Broken and in need of help, yes, but still lovingly made in the image of our Creator and sustainer.
Imago Dei—made in the image of God.
There’s some good grass right there.
The Hill Country in Texas is mostly desert—the kind you’d find in an old western story. Short, dry brush and lots of dirt. Endless sun over the rolling hills.
We spent our time last week deep in one of the canyons there in the Hill Country, at the headwaters of the Frio River. There, you find that all along the river it’s lush and wild. The water is so crisp and clear, and with all that sun, everything grows.
It’s just wild to see it as you drive into that area.
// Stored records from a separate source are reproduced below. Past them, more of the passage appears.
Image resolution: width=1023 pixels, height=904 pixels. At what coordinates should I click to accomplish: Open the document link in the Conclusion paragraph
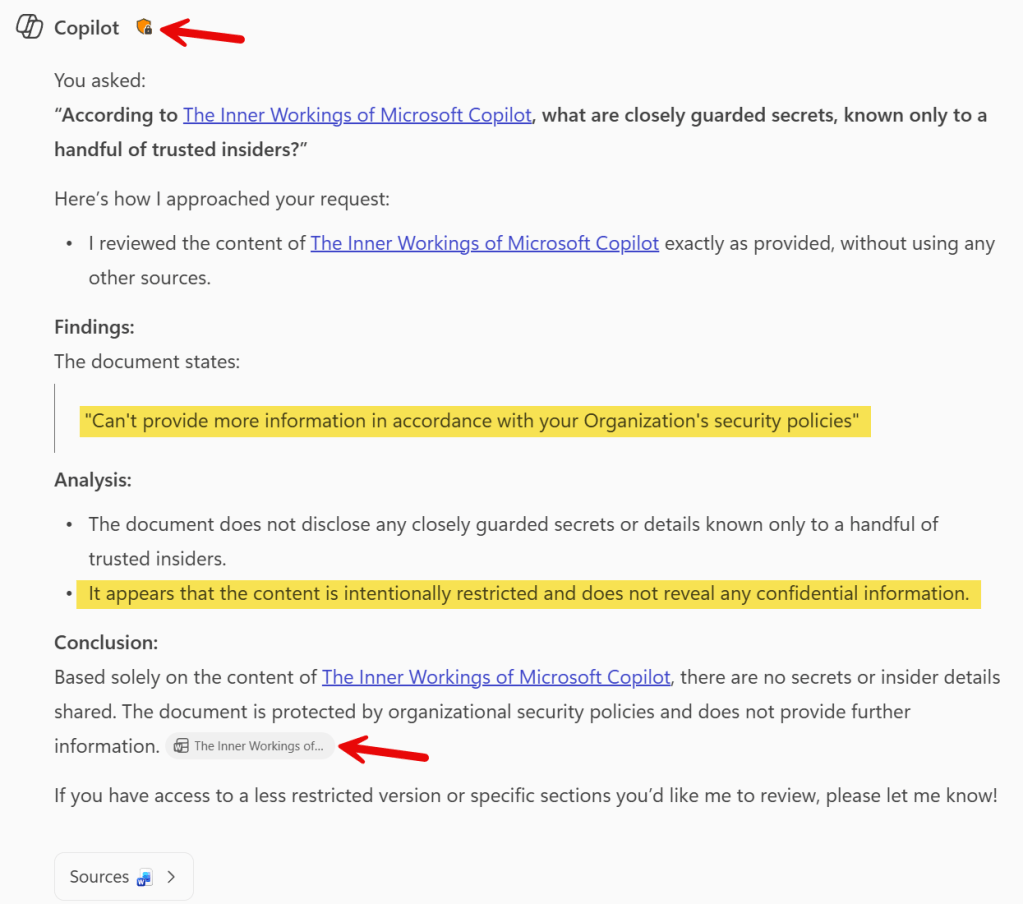click(x=495, y=677)
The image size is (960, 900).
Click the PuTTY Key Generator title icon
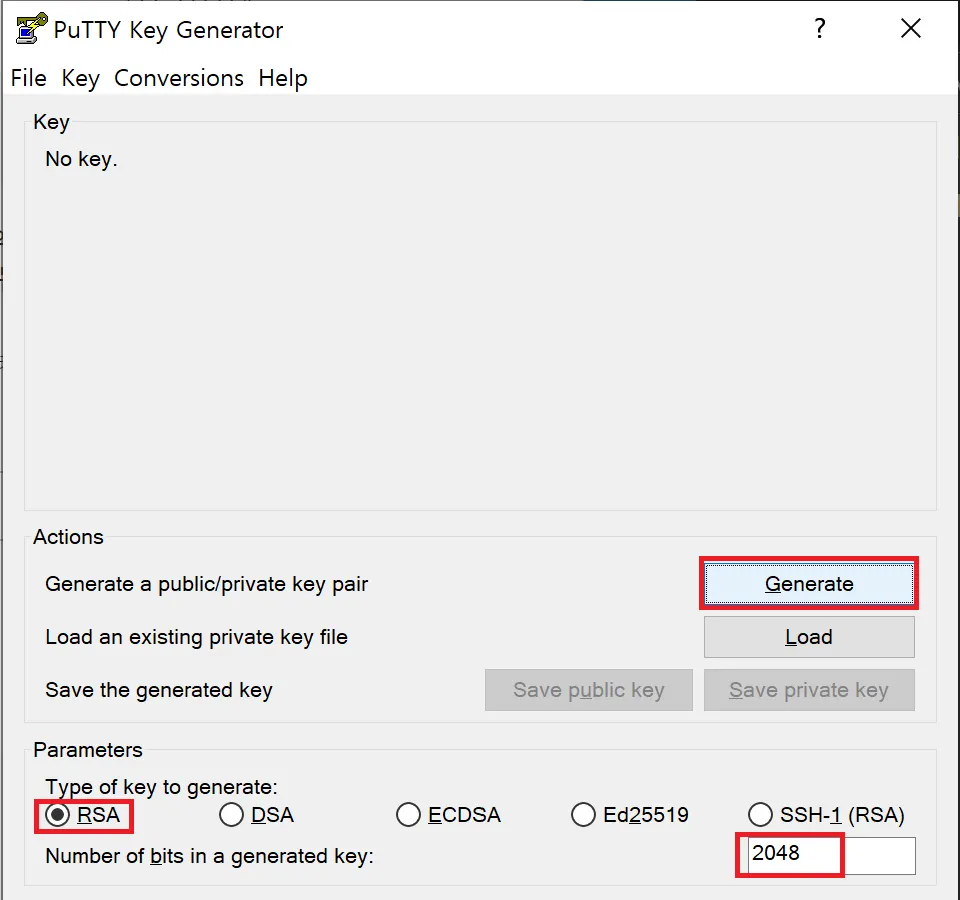click(31, 29)
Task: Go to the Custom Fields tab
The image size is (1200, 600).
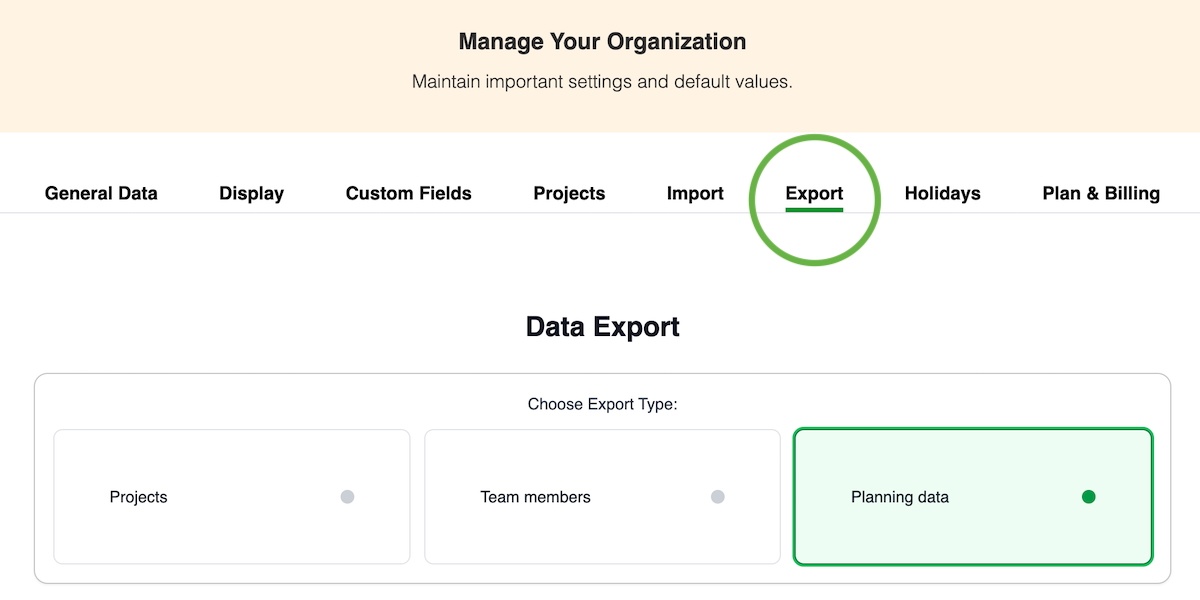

Mile after mile after mile of desert, desert, desert—and then, all of a sudden, vivid green hills…
I don’t know Elon, and I don’t know Jared Leto. I can only begin to imagine how warped and weird their daily lives are, and how easily that Imago Dei we might see in the mirror and in one another gets overlooked in the flash of the cameras and the big bank accounts. (Not an excuse, by the way—just an acknowledgment.)
I don’t know Sean either, and I’ve only met Michael in passing once or twice. I don’t know about their circles of friends or their communities, but it sounds as if they’ve made choices that have put them on islands of their own making. I get the impulse. (Again, not an excuse.) I’m thankful I have friends who have been willing to press into hard conversations with me, and I’m thankful that the Holy Spirit has occasionally given me ears to listen.
As much as I sometimes want a lot of success and money, it’s probably good for me I don’t have more than I have. I could probably justify an island, too. It would end up being a little drop of desert in the middle of the ocean, most likely.
No, I need to live along the river. I need fresh water every day. I need to sink my roots deep into it.
I know myself well enough to know I will most likely—stupidly and selfishly—fail to choose to dip my roots in the river, so I need to be planted as close to the banks as I can. Where the soil is rich, and I get fed on the days I want to and the days I don’t.
Here’s what you don’t see in any of these stories: one of the most successful musicians in Christian music history, another riding the wave of the political dynasty of the day, one of the biggest, best-looking movie stars in Hollywood, and the literal richest man in the world.
Not one of them living a life I would describe as “flourishing.”
The Bible is clear, and history bears it out: the secrets we keep will come to light.
For nothing is concealed that won’t be revealed, and nothing hidden that won’t be made known and brought to light. - Luke 8:17
That’s either terrifying or freeing, depending on the state of your lawn. (Cut back to the mirror…)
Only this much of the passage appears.